Forget the AI bubble, it’s hydrogen that has burst


Justin Hendry
Administrator

In a world reeling from massive technology-driven systems change, investment bubbles in new new things that are billed to be Holy Grail solutions to wicked problems are both features and bugs.

This is certainly true of the outsized investments in the race to build Artificial General Intelligence (AGI), a type of artificial intelligence (AI) that matches or surpasses human capabilities across a wide range of cognitive functions.

It is also true of the green energy equivalent, Green hydrogen.

Green hydrogen is produced from water through a process powered by renewable energy generation. It has often been called the Swiss Army knife of renewables with pundits predicting it can be turned to almost any purpose.

When technology sounds too good to be true, it usually is. But not all tech-led bubbles are the same, and the trick is to make your bets on the one which is more feature, than bug.

Australia’s Future Made in Australia agenda bet big on the latter while ignoring the former. And it is also revealing about who in Australia influences key decisions and investment priorities.
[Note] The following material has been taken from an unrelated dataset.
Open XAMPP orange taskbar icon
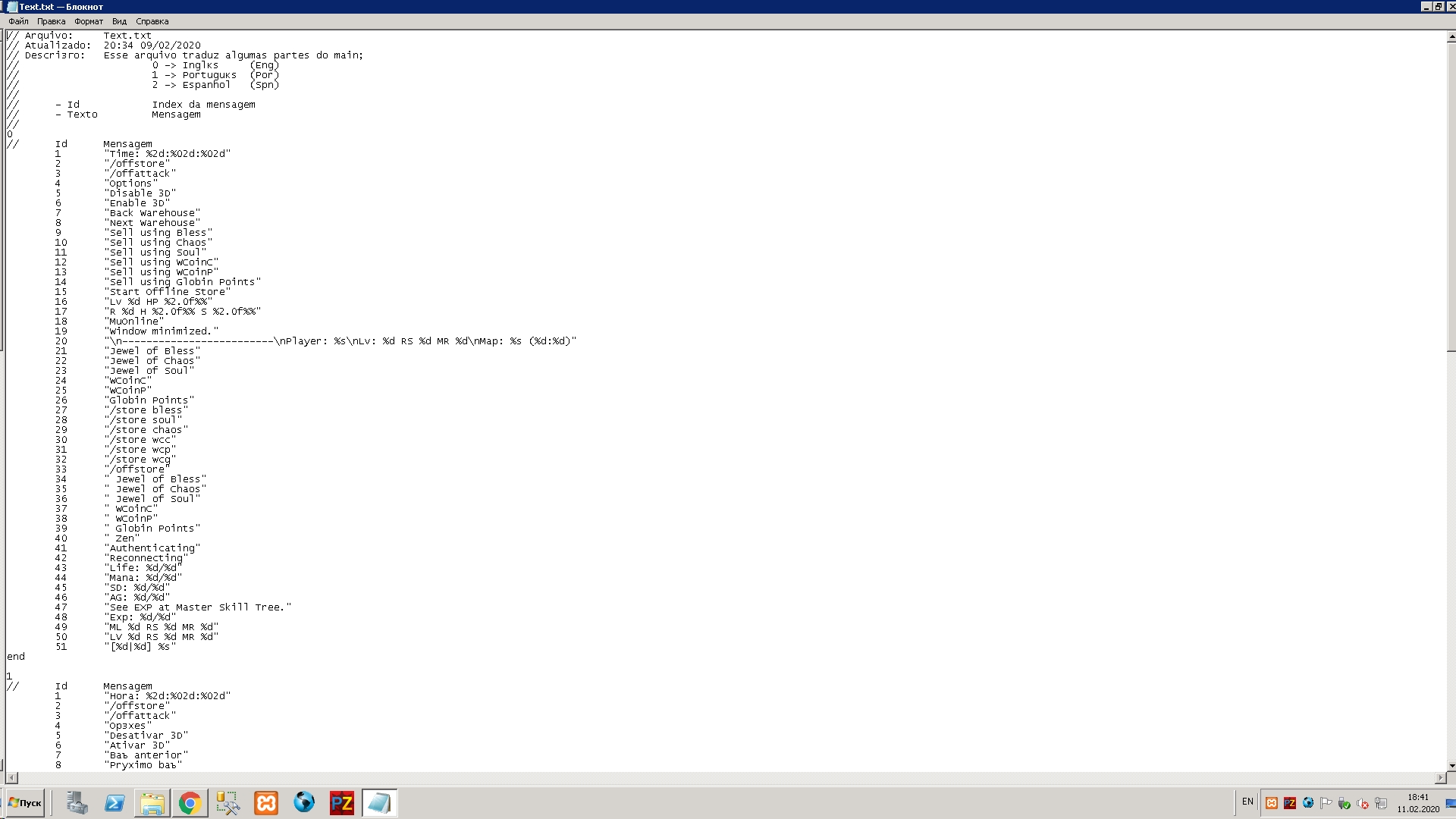Screen dimensions: 1456x819 [266, 802]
First, let’s look at the AI bubble.

There is a lot we should take away from the recent market meltdown, which saw the share price of the Magnificent Seven group of tech companies that are also the biggest investors in artificial intelligence lose more than US$1.5 trillion in market value.
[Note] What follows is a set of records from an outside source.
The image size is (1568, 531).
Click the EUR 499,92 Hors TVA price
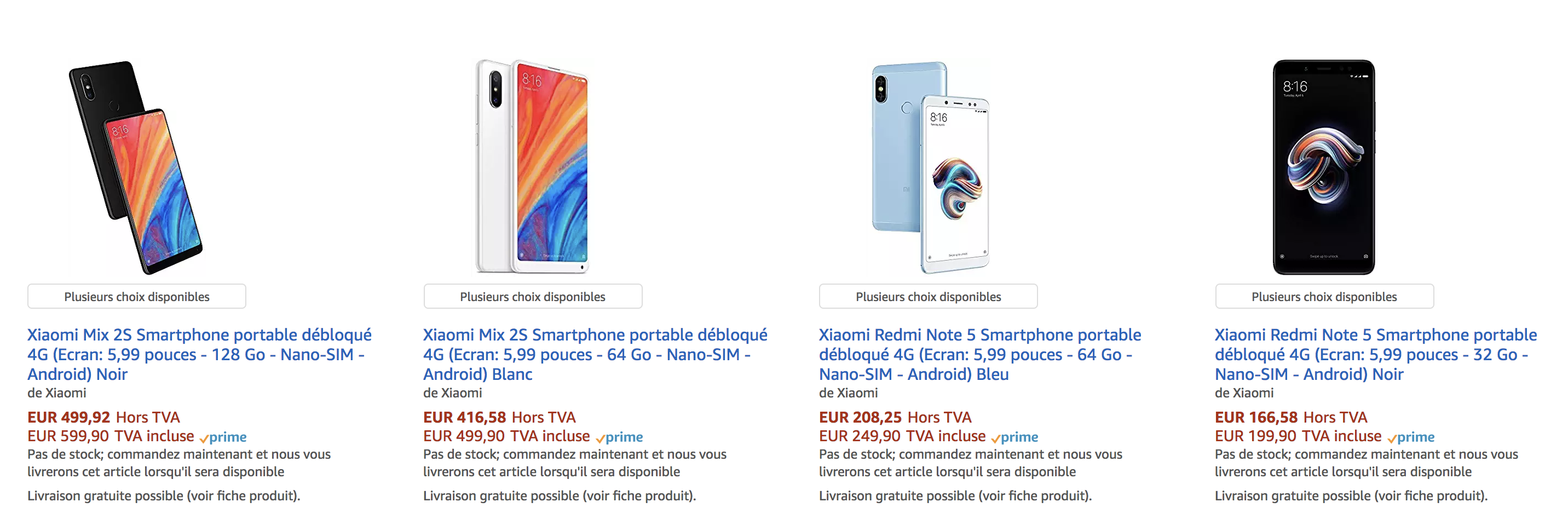tap(103, 417)
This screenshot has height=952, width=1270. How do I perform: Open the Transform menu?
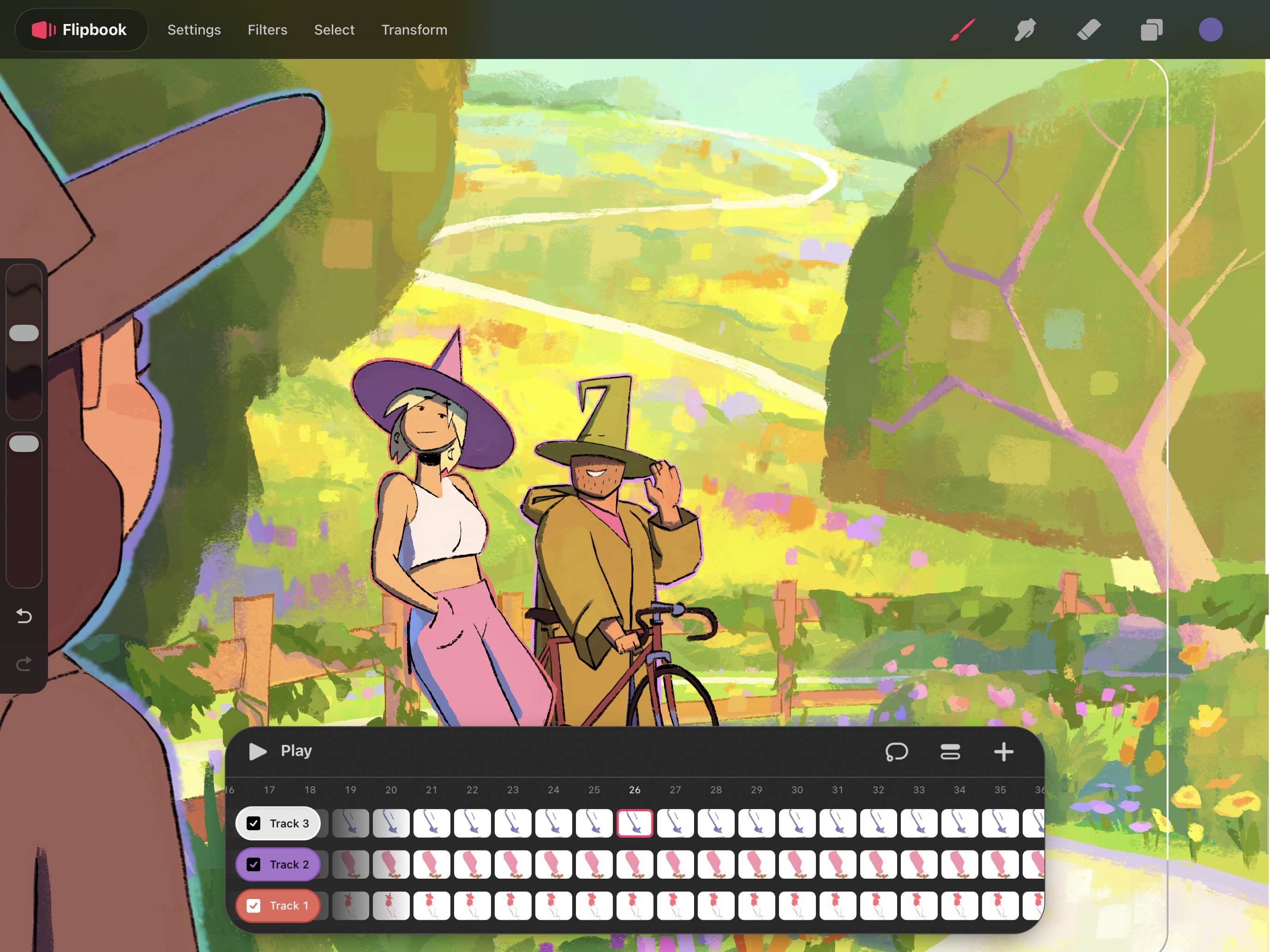[414, 30]
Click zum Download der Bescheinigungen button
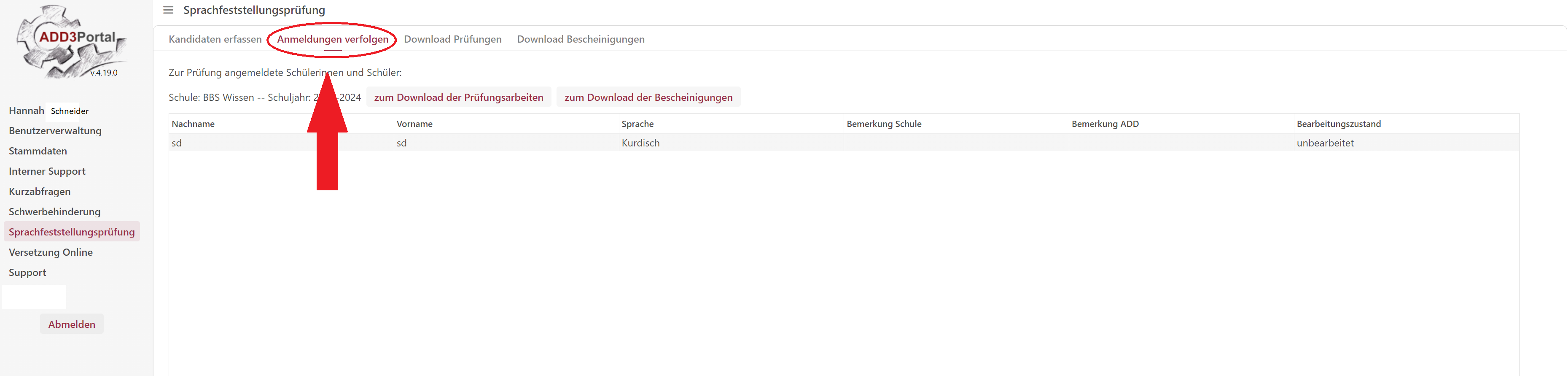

Last week’s weaker than expected jobs report in the United States triggered fears the superpower was heading into recession. That coincided with the unwinding of the Japanese carry trade, as well as increased geopolitical instability and heightened conflict between Israel and Iran.

All converged in a perfect storm of weaker earnings reports from several of the big tech giants to create market volatility globally.

The US recession fears have cooled in recent days. But the skittishness about the viability of AI still dominates tech and financial news.

But while the quest to achieve Artificial General Intelligence (AGI) may be a long time coming, if ever, the torrent of reports predicting the bursting of the AI bubble is premature, if not entirely misplaced.

We are only two years into the AI investment boom which began with characteristic irrational exuberance with the launch of OpenAI’s ChatGPT in November 2022 and powered the share prices of the Big Tech giants to new heights.

And now, the tech giants’ huge capital expenditures in AI chips and infrastructure like data centres and increasing fears of weak customer demand have analysts concluding AI has hit a roadblock.

The primary takeaway is that AI is costing too much, while enterprise customers are having issues implementing the enabling technology or are not seeing the productivity gains when they do.

The much-hyped AI era has always had its sceptics and on the surface, the nervousness about AI seems warranted.

Microsoft, Amazon, Google and Facebook parent company, Meta Platforms have seen their stocks slide an average of 11 per cent from their record highs in early July.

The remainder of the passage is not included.